### LISTED RECORDS
■ ■ ■ ■ ■ ■ ■

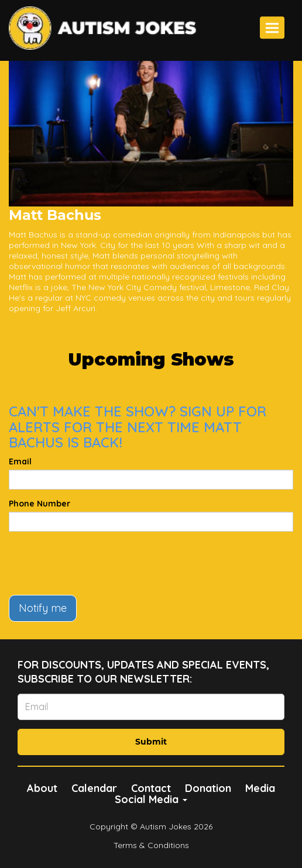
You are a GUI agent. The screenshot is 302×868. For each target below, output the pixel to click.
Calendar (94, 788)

■ ■ ■ ■ ■ ■ ■

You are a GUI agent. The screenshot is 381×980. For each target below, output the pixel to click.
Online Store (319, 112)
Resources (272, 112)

■ ■ ■ ■ ■ ■ ■

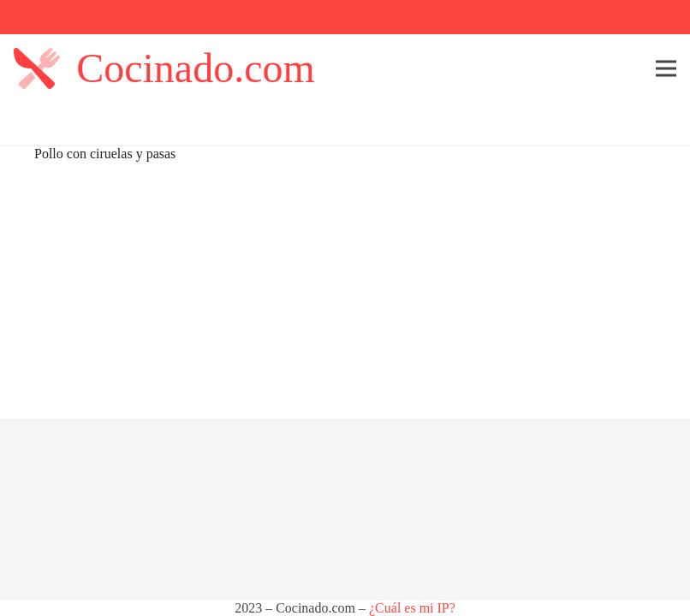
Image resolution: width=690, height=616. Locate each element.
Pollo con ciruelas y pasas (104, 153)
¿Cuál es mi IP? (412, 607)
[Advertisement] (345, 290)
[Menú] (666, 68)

■ ■ ■ ■ ■ ■ ■

### WORK REQUIRED
Add 89 to every coordinate in the answers in the stretch of rows from the one containing "You are a GUI agent. The screenshot is 302×868." through the one containing "Calendar (94, 788)", both included, and write out those rows in full with their requests.

### REPLY
You are a GUI agent. The screenshot is 302×868. For each target below, output the pixel to click.
Calendar (183, 877)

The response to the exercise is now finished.